• [Istruzioni]
[A] Elenca i familiari nominati nel testo sulla strage, ciascuno con la sua età.
[B] Riporta fedelmente il passo del testo sulla strage che va da "Ha spiegato, tra" fino a "sta loro intorno." compreso.
[C] Prosegui il testo sulla strage dal punto in cui si interrompe.

• [Testo]
★ ★ ★
Ha spiegato, tra scoppi di pianto improvvisi, di aver pensato di uccidere il papà di 51 anni, la mamma di 49 e il fratellino di 12 per liberarsi da un peso, salvo poi rendersi conto che dopo la strage quel peso era ancora lì. Una vicenda talmente sconcertante da aprire obbligatoriamente una riflessione sul rapporto tra figli e giovani e sul ruolo degli adolescenti nella società. Una vita vissuta quasi come un videogioco, dove basta un gesto, un clic, per cambiare magicamente il proprio destino anche a costo di eliminare chiunque sta loro intorno.

 

 

 

"Le parole 'li ho uccisi perché mi opprimevano' svelano un dramma interiore profondo, in cui l'incapacità di gestire la rabbia e la frustrazione si è trasformata in un detonatore letale. Quando un individuo si sente così oppresso da compiere un gesto così estremo, emerge una chiara difficoltà nel gestire le proprie emozioni e nel trovare strumenti adeguati per affrontare il conflitto interiore. Tuttavia, questa situazione denuncia anche qualcosa di più grave: la presenza di una mente profondamente disturbata, incapace di distinguere tra realtà e percezione distorta della stessa", spiega Giuseppe Lavenia, psicoterapeuta e presidente dell'Associazione Nazionale Dipendenze Tecnologiche, Gap e Cyberbullismo.
★ ★ ★
• [Record forniti]
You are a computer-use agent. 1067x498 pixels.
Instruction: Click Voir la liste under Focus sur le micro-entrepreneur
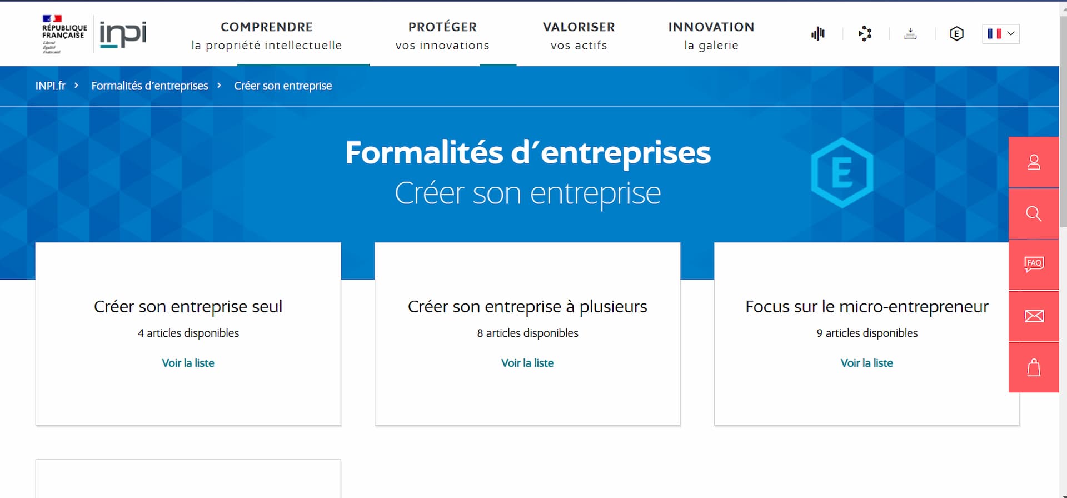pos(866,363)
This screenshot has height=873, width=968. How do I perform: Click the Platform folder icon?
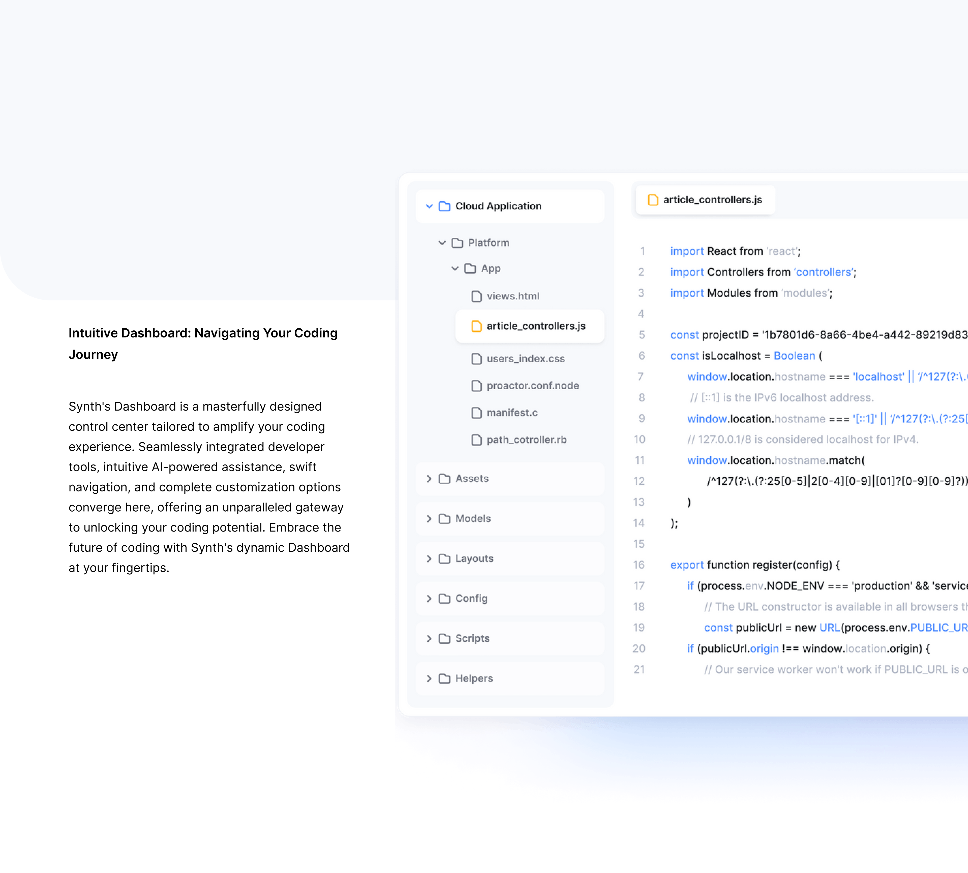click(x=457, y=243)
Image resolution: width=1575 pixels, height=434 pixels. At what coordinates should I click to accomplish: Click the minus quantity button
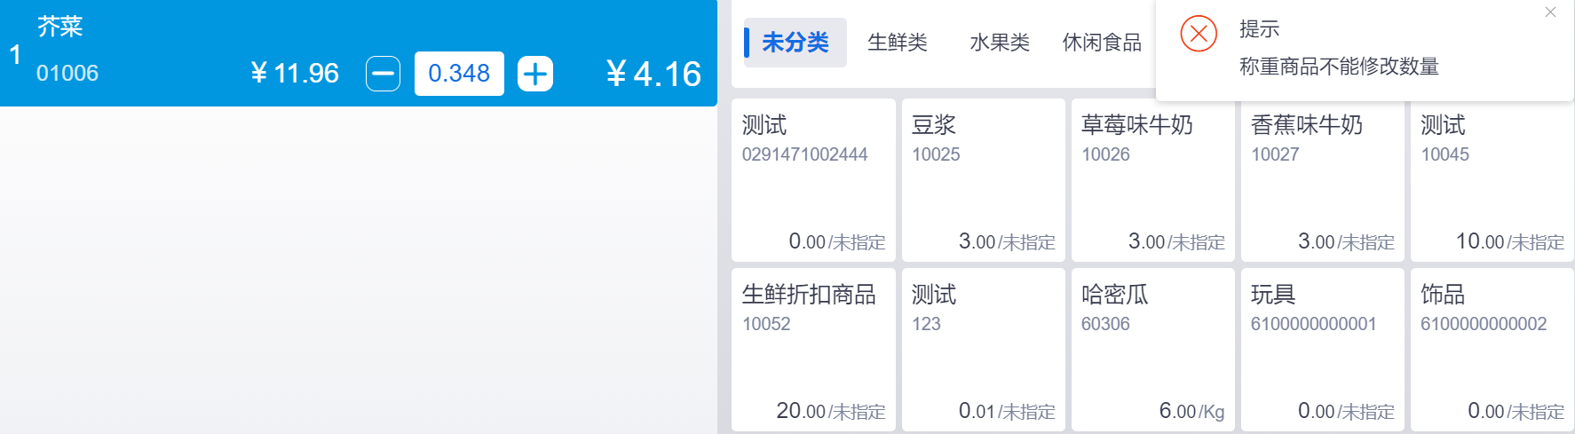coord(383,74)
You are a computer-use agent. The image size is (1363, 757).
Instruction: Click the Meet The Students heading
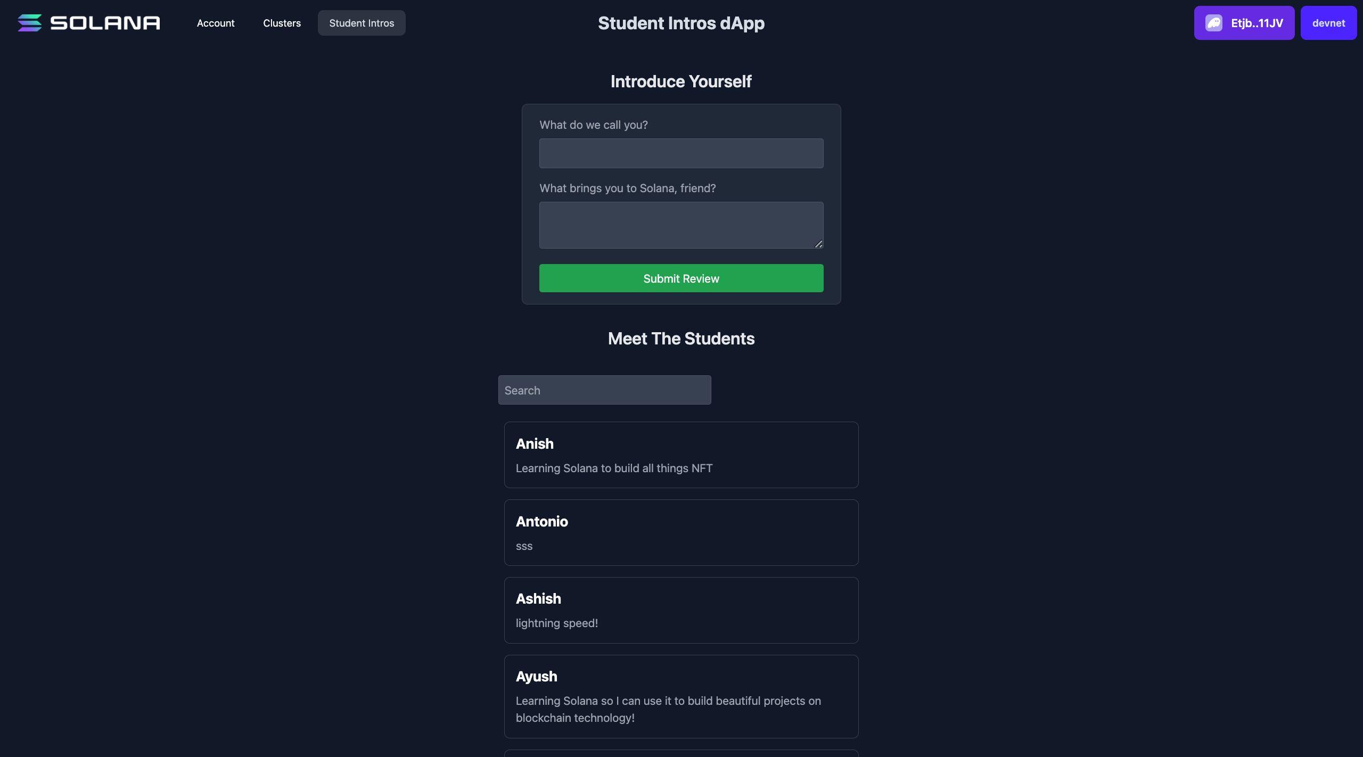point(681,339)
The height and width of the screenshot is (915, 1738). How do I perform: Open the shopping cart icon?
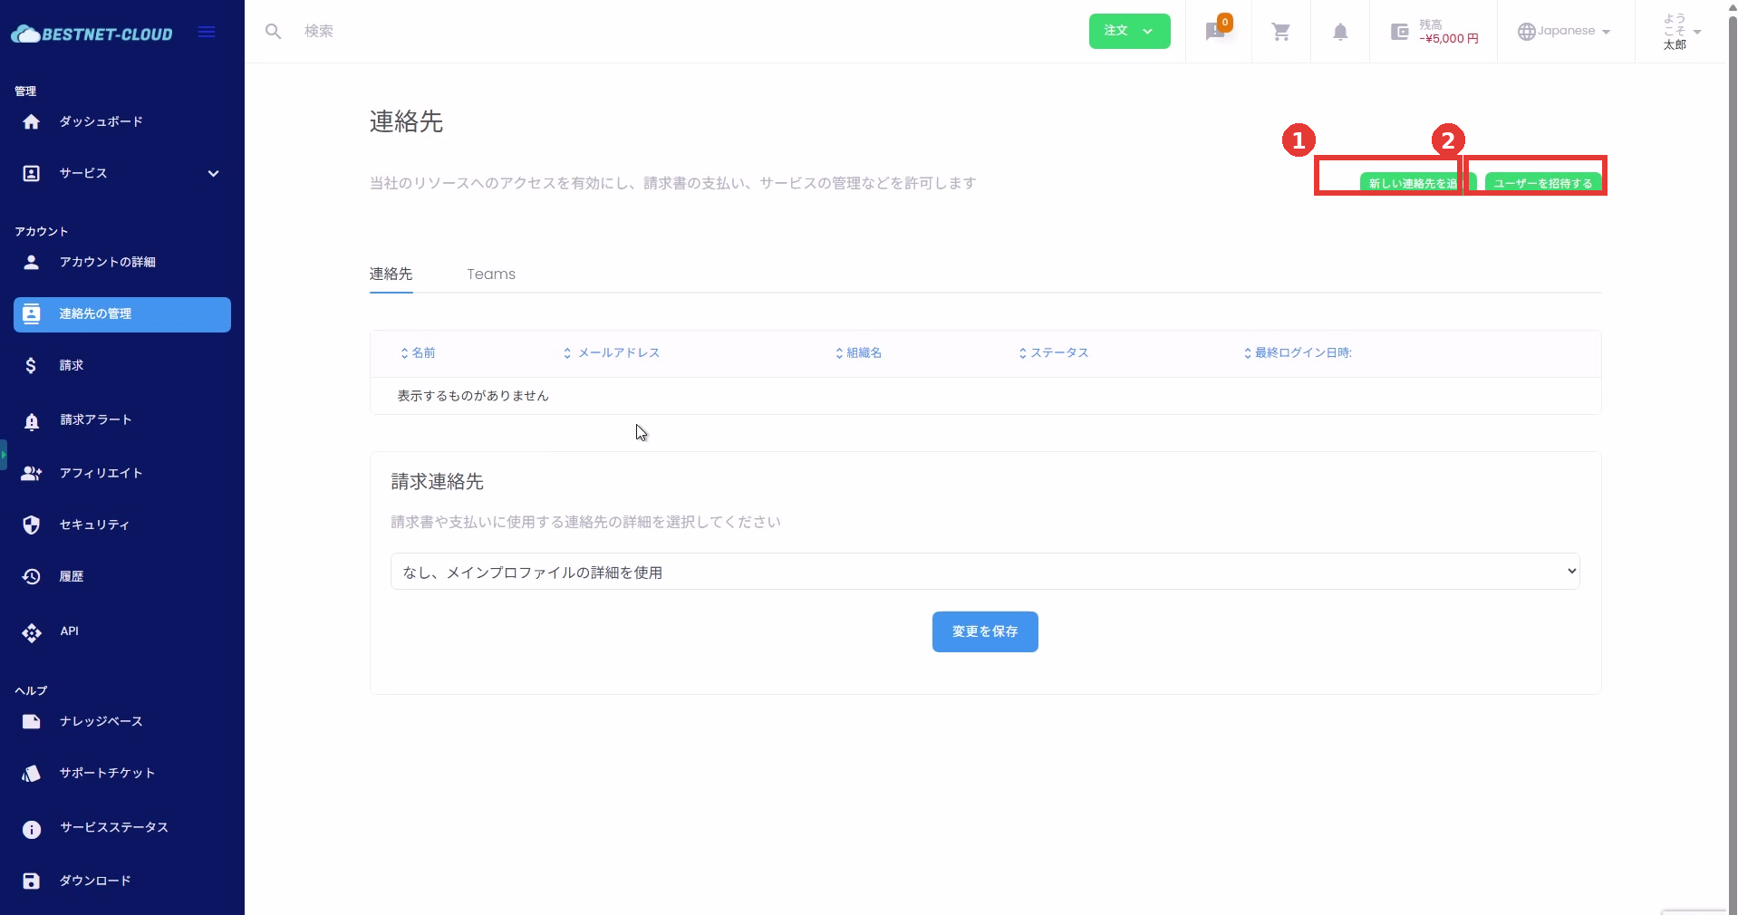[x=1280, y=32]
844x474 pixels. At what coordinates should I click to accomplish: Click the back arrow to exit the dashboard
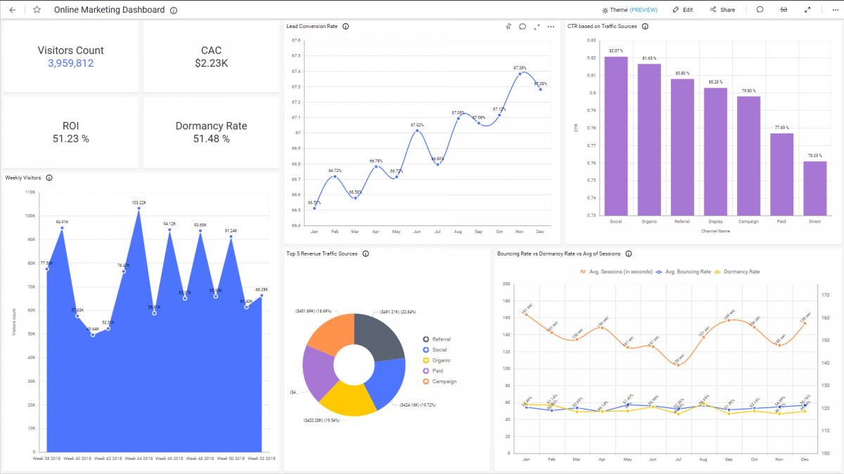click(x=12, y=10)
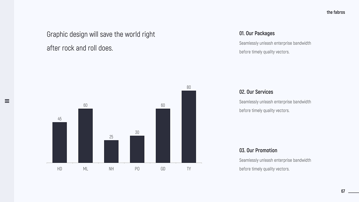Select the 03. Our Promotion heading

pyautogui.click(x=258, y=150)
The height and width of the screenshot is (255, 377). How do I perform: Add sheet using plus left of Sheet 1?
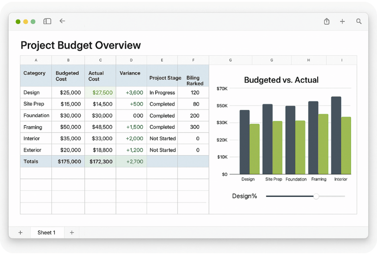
★ ★ ★
• [Risultati attesi]
[A]
il papà, 51 anni
la mamma, 49 anni
il fratellino, 12 anni

[B]
Ha spiegato, tra scoppi di pianto improvvisi, di aver pensato di uccidere il papà di 51 anni, la mamma di 49 e il fratellino di 12 per liberarsi da un peso, salvo poi rendersi conto che dopo la strage quel peso era ancora lì. Una vicenda talmente sconcertante da aprire obbligatoriamente una riflessione sul rapporto tra figli e giovani e sul ruolo degli adolescenti nella società. Una vita vissuta quasi come un videogioco, dove basta un gesto, un clic, per cambiare magicamente il proprio destino anche a costo di eliminare chiunque sta loro intorno.

[C]
Il 17enne viene oggi descritto da amici, vicini, conoscenti, ex compagni di scuola come un ragazzo taciturno, sì, ma "normale". Così come "normale", anzi quasi "felice e perfetta" viene ricordata la sua famiglia. "In questo caso - ipotizza il professor Lavenia -, il ragazzo non solo non ha saputo gestire la frustrazione, ma è stato anche vittima di un disturbo psichiatrico profondo, incapace di elaborare la realtà in modo sano. La sua mancanza di rimorso e l'assenza di una richiesta di perdono non sono solo segni di freddezza, ma indicano un vuoto emotivo spaventoso che ha trasformato la sofferenza in violenza. Questa tragica vicenda sottolinea l'importanza di insegnare ai giovani a gestire le emozioni prima che siano loro a essere sopraffatti da queste, e mette in evidenza - conclude lo psicoterapeuta - la necessità di riconoscere e trattare tempestivamente i disturbi mentali per prevenire esiti così drammatici".